TASK REQUIREMENTS: Below are lines of data; restate word for word those running from the line containing "Task: Click Signature mandat row label" to the line containing "Select the Vasco", inclusive, and no others.

■ ■ ■

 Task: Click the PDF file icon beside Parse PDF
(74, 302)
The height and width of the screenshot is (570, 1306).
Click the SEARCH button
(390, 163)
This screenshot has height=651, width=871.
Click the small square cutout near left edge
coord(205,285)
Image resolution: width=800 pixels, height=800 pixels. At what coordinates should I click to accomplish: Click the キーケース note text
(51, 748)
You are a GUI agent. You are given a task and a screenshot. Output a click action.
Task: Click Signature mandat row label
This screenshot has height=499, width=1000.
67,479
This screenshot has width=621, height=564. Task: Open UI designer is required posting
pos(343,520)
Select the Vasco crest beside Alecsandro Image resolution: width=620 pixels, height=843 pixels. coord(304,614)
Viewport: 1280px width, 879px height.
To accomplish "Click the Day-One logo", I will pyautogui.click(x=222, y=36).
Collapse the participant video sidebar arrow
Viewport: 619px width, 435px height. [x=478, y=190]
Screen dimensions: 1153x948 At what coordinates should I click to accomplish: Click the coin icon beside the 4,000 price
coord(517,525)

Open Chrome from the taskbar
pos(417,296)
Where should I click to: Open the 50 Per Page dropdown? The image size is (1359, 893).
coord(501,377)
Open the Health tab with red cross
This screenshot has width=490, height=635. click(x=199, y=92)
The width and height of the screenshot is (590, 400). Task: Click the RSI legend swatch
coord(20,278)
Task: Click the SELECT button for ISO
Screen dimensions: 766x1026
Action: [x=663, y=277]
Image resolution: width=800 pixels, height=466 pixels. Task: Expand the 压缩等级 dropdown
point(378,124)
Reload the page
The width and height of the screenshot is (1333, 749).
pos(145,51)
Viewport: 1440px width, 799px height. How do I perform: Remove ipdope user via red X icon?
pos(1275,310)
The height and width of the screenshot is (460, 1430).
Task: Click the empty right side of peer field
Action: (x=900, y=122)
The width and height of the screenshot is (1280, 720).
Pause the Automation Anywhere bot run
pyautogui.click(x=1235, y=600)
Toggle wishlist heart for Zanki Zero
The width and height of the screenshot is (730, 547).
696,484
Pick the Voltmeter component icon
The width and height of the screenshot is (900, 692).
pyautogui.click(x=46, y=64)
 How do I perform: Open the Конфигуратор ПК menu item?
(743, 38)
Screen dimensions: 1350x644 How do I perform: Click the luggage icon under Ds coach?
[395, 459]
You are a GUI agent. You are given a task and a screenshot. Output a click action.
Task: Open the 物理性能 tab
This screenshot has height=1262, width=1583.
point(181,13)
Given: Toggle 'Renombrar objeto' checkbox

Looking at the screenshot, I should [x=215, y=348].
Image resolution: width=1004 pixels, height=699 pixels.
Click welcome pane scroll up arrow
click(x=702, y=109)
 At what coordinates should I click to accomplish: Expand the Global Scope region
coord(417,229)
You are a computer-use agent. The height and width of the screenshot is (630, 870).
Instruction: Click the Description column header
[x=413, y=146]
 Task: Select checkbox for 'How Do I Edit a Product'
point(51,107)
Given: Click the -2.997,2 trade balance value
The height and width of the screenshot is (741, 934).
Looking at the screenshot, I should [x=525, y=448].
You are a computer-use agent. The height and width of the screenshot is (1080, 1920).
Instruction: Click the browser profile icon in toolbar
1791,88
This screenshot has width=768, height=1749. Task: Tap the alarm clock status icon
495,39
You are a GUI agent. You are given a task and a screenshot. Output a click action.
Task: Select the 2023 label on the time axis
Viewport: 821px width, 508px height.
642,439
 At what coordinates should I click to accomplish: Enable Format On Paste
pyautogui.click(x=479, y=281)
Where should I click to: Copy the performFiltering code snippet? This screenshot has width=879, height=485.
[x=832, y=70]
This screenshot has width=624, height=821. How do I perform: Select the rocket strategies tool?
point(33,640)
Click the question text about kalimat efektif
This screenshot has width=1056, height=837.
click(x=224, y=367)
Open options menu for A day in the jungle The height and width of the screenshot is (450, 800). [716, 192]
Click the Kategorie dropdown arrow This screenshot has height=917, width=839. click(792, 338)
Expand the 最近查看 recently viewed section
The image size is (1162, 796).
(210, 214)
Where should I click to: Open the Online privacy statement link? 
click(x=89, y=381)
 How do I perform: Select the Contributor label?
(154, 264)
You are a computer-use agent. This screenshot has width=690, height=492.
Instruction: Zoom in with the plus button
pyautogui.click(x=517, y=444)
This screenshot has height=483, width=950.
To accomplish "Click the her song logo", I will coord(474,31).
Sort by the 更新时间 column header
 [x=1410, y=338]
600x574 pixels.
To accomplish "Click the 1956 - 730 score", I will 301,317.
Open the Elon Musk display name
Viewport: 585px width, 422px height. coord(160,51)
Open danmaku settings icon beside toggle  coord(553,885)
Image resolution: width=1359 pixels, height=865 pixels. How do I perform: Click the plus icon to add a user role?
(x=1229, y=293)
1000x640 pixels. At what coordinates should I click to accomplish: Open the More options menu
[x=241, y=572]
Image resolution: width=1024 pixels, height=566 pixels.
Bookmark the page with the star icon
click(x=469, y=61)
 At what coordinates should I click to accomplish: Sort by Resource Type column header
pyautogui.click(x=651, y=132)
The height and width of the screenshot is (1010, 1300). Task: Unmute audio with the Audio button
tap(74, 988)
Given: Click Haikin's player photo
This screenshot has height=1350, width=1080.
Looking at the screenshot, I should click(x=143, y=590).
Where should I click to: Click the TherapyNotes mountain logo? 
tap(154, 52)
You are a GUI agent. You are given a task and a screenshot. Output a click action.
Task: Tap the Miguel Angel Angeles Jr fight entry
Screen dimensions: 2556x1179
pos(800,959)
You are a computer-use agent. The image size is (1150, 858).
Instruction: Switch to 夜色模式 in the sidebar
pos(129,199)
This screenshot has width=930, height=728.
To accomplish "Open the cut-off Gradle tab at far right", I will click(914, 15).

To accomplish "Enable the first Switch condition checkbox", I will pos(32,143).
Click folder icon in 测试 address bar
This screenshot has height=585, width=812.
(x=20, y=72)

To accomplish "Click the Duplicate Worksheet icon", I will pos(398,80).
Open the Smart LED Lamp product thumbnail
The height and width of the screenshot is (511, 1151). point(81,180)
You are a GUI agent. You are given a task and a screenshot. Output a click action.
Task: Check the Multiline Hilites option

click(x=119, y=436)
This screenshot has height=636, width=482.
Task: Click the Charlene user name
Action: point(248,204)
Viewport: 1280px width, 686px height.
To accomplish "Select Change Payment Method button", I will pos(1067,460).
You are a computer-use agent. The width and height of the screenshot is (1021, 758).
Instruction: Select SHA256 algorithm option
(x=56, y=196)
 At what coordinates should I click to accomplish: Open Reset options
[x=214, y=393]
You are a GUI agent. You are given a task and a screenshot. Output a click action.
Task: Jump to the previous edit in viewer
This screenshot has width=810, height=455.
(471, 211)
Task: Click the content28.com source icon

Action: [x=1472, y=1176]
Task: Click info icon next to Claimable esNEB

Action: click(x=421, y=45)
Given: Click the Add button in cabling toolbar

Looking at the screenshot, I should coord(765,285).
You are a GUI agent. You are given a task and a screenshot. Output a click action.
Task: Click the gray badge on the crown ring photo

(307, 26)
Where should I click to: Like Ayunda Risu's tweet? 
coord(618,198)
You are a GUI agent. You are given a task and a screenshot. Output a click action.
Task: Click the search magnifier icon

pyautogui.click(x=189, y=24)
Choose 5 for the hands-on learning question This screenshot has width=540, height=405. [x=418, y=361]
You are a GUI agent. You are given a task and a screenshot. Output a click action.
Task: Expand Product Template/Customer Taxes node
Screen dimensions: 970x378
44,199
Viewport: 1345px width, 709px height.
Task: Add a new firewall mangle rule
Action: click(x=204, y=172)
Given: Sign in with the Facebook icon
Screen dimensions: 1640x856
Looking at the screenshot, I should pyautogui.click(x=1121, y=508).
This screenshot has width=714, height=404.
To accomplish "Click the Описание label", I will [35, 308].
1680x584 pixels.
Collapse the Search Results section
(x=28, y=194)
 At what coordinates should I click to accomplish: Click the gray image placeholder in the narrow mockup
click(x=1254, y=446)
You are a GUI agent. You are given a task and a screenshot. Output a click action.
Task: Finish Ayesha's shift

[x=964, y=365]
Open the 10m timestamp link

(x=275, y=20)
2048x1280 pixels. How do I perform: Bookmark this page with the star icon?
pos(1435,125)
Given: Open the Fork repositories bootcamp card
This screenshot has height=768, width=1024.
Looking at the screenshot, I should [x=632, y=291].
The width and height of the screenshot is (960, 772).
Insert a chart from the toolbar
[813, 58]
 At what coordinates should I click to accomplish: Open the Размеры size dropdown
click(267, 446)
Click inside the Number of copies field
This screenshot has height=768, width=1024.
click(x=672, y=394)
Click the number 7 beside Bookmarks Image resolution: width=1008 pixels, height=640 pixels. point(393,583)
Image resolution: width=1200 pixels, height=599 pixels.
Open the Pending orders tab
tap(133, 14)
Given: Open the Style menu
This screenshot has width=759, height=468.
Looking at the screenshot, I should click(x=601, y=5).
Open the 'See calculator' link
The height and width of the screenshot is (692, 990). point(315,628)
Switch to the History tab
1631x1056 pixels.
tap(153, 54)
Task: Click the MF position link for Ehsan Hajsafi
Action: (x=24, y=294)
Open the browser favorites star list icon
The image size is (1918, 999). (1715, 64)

■ ■ ■

RESULT OF THE TASK:
Task: Click Signature mandat row label
This screenshot has height=499, width=1000.
67,479
This screenshot has width=621, height=564. Task: Open UI designer is required posting
pos(343,520)
Select the Vasco crest beside Alecsandro Image resolution: width=620 pixels, height=843 pixels. coord(304,614)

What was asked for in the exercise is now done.